Informazione

I RETROSCENA DELLA DEPORTAZIONE DEI ROM
DALL’ UE IN SERBIA


(za verziju na srpskohrvatskom gledaj:
http://www.politika.co.yu/2003/1025/01_05.htm ili
http://it.groups.yahoo.com/group/crj-mailinglist/message/2901 )


Popolo senza indirizzo

In un mese, soltanto dalla Germania, 4000 rom sono stati deportati in
SMN [Serbia-Montenegro, denominazione imposta alla Repubblica Federale
di Jugoslavia in vista della sua liquidazione, ndT]

Atterrando all’aeroporto di Surcin a Belgrado, i rom deportati dalla
Germania rimangono praticamente da soli, abbandonati al proprio
destino. La maggiorparte quando esce dall’aereo non sa dove andare,
giacché alcuni sono stati per l’ultima volta a Belgrado 15 anni fa.
Quando chiedete loro: "Dove andrete ora?", vi rispondono: "Non lo so".
Molti di loro non sanno nemmeno la lingua serba, perché nati in
Germania.

È significativo, secondo l’attivista del movimento antiglobalizzazione
Andrej Grubacic, che la deportazione dei rom, ma anche di altre
nazionalità, si svolga "nel totale silenzio, e nemmeno qui nessuno ne
parla". Lui è uno dei pochi che si è trovato all’arrivo dell’aereo
delle linee JAT che di solito ogni secondo mercoledì trasportano questa
"gente senza indirizzo".

In un solo mese sono stati deportati dalla Germania in Serbia 4000 rom,
mentre nel corso dell’anno, da tutti i Paesi europei, sono stati 12000.
Molti sono stati cacciati dai loro posti di lavoro e dalle loro case,
dalle quali hanno potuto riprendere soltanto le cose personali. Sono
stati cacciati - dalla Svezia, dall'Olanda, dal Belgio, dal
Lussemburgo, dalla Repubblica Ceca, dall'Ungheria ed altri paesi -
tutti quelli che non hanno potuto regolarizzare il proprio status.

L’esodo dei rom

Entro la fine di quest’anno, 40.000 rom verranno deportati nel nostro
paese. La maggiorparte di loro è socialmente a rischio, ed, a causa
della mancanza di documenti regolari, non possono dimostrare di essere
cittadini della SMN.

"L’estromissione della popolazione rom dai paesi europei con accordi di
deportazione è un atto amorale", dice Dejan Markovic, collaboratore del
Centro per la affermazione dei rom con sede a Bonn. L’ accordo sul
rimpatrio, tra la Germania e la RF di Jugoslavia, è stato firmato gia'
nel 1996. E' stato sospeso durante i bombardamenti NATO e di nuovo
rinnovato nel 2001.

Markovic sottolinea come non solo la Germania, ma anche altri paesi
europei, nell’intento di "ripulire" il proprio paese, ripieghino su
questo esodo "moderno" dei rom. Secondo le sue parole "questo non è
democratico, perché alla firma dell’ Accordo non hanno partecipato i
rappresentanti della popolazione rom". Tale decisione è stata presa
senza tener conto di una ulteriore destinazione dei rom i quali non
possiedono nessun bene immobile in Serbia, mentre più di 180.000 mila
di loro sono scappati dal Kosovo [-Metohija, ndT] dove non possono
tornare a causa della situazione di terrore.

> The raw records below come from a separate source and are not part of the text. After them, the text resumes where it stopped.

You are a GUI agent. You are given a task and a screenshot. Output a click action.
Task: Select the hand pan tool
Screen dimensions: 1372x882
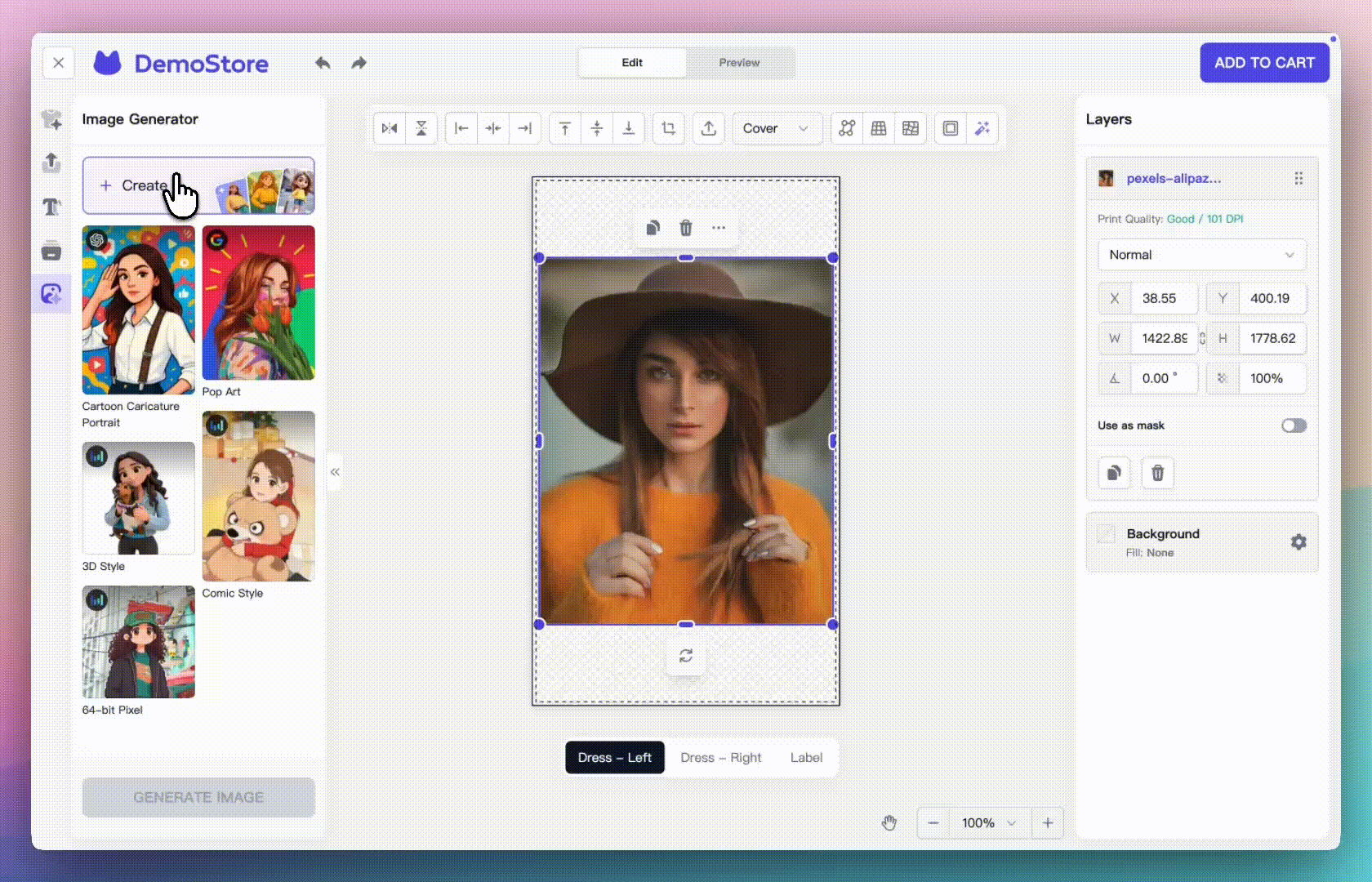[x=889, y=823]

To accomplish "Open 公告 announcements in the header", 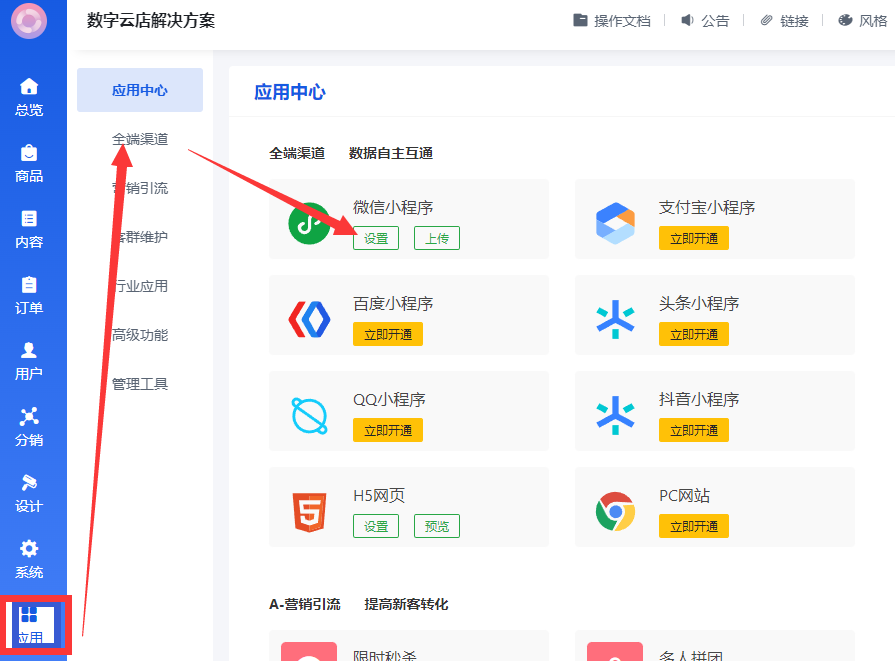I will (705, 21).
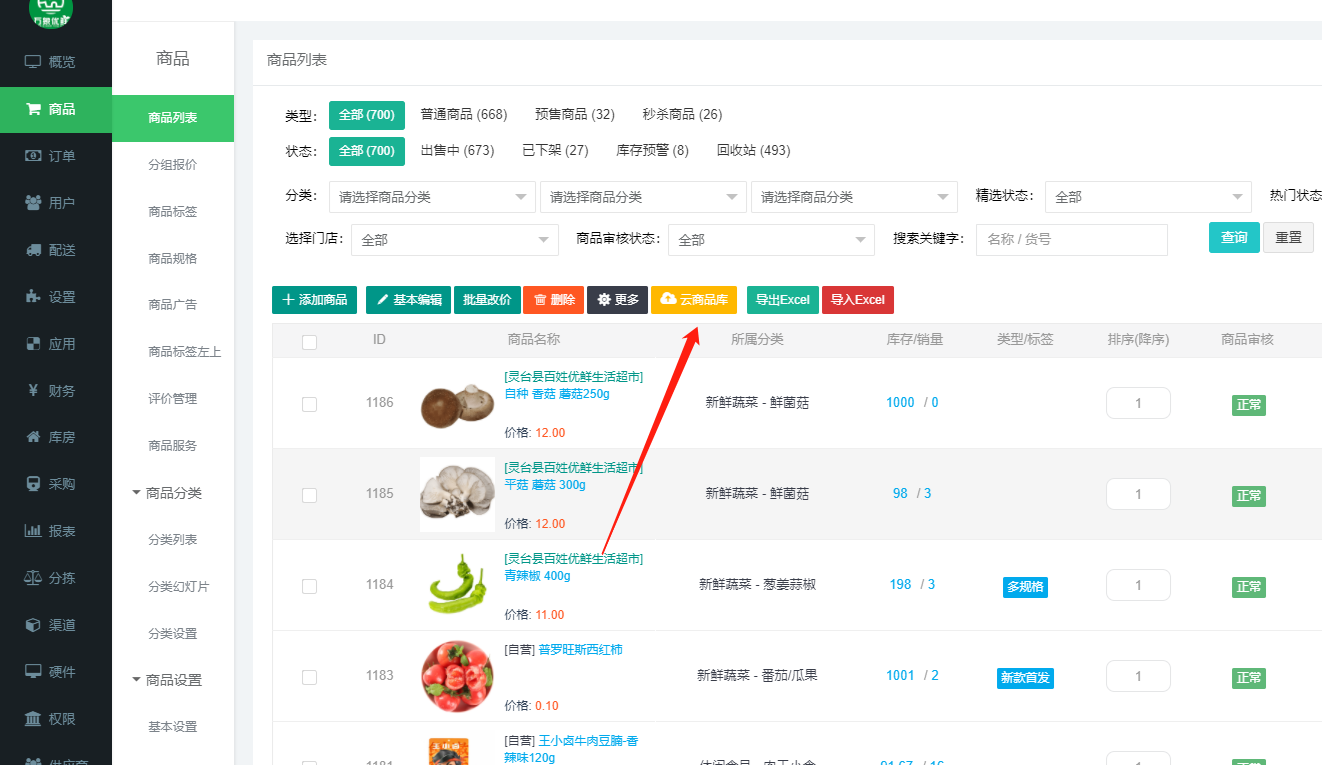Click the 搜索关键字 name/item number field

(x=1071, y=240)
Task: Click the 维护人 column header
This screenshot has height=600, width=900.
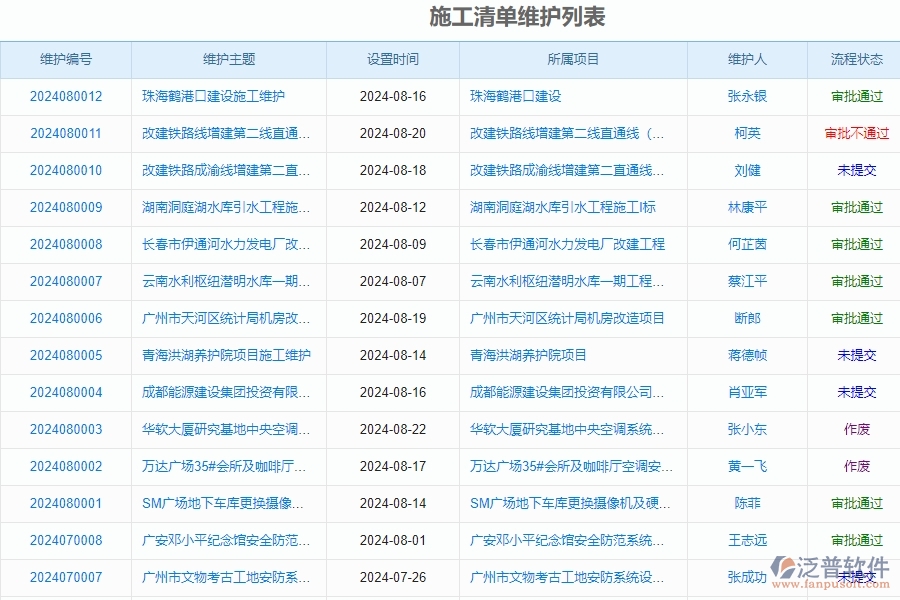Action: pos(746,59)
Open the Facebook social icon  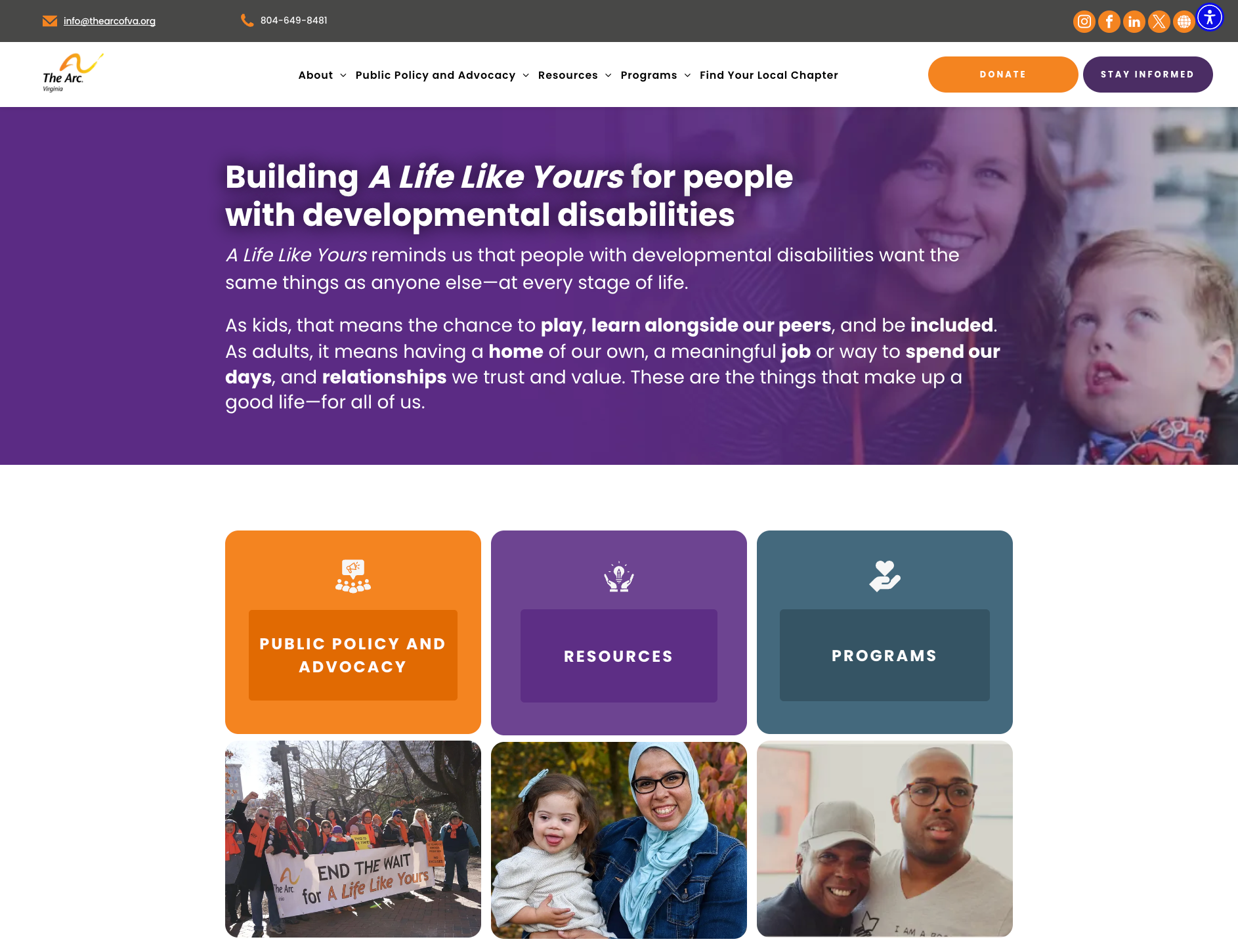pyautogui.click(x=1109, y=22)
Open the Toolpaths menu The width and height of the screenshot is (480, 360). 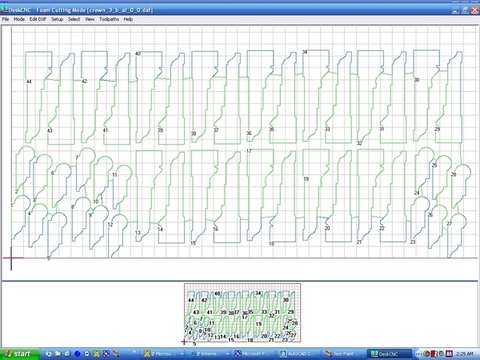[109, 19]
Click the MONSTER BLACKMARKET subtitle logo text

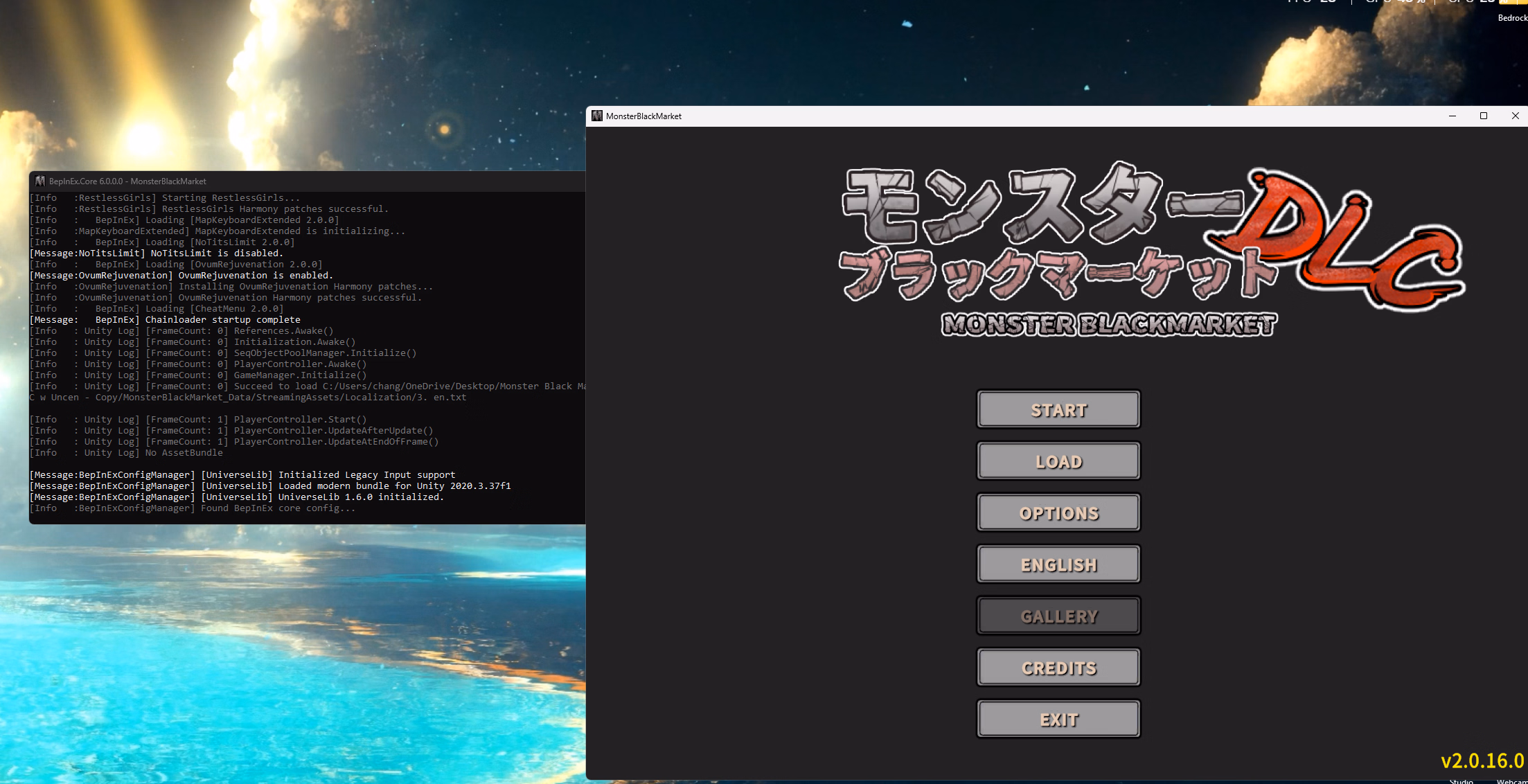(1108, 324)
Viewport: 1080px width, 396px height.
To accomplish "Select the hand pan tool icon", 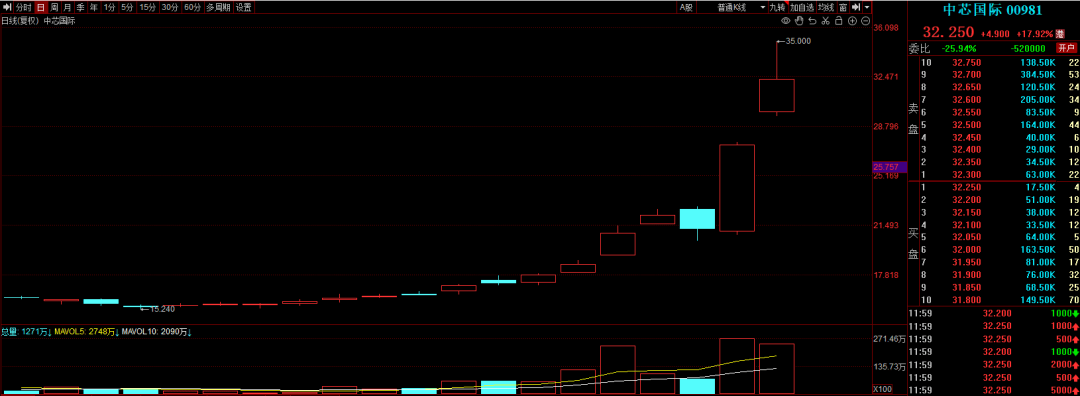I will point(799,21).

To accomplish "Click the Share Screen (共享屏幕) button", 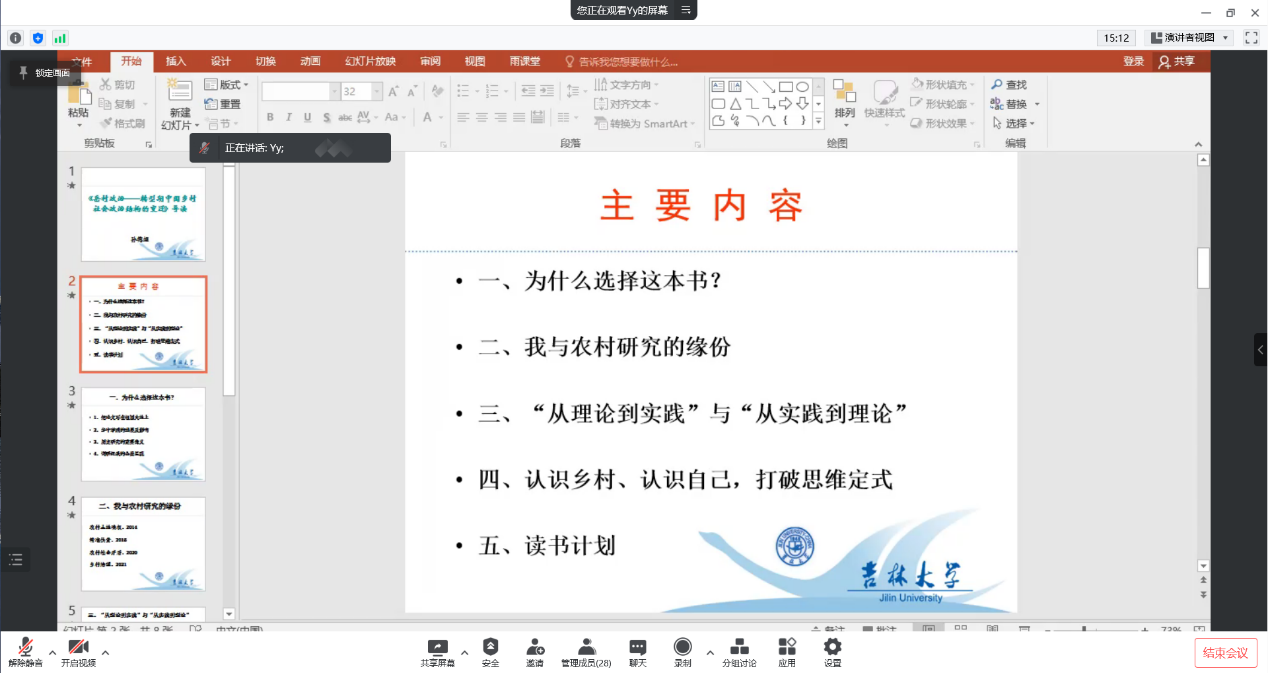I will (x=437, y=651).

"I media tedeschi scrivono abbastanza sulla deportazione dei Rom. Io
stesso ho rilasciato 9 interviste per vari giornali tedeschi"
sottolinea Markovic. Dice, inoltre, che Rajko Djuric, fino a pochissimo
tempo fa presidente dell’Organizzazione mondiale dei rom , si sta
adoperando molto perché i rom, vittime del genocidio nel Kosovo, in
Germania ottengano il corrispondente status, e su questo si sta
adoperando anche la Società per i rifugiati a Goettingen. All’inizio il
governo tedesco teneva in considerazione che i rom del Kosovo fossero
esclusi dalla deportazione, e ciò è valso fino al 3 maggio 2002, quando
ad una conferenza dei ministri degli Interni è stato deciso che questa
decisione fosse tolta.

Ciò significa che i rom del Kosovo devono essere rimandati indietro.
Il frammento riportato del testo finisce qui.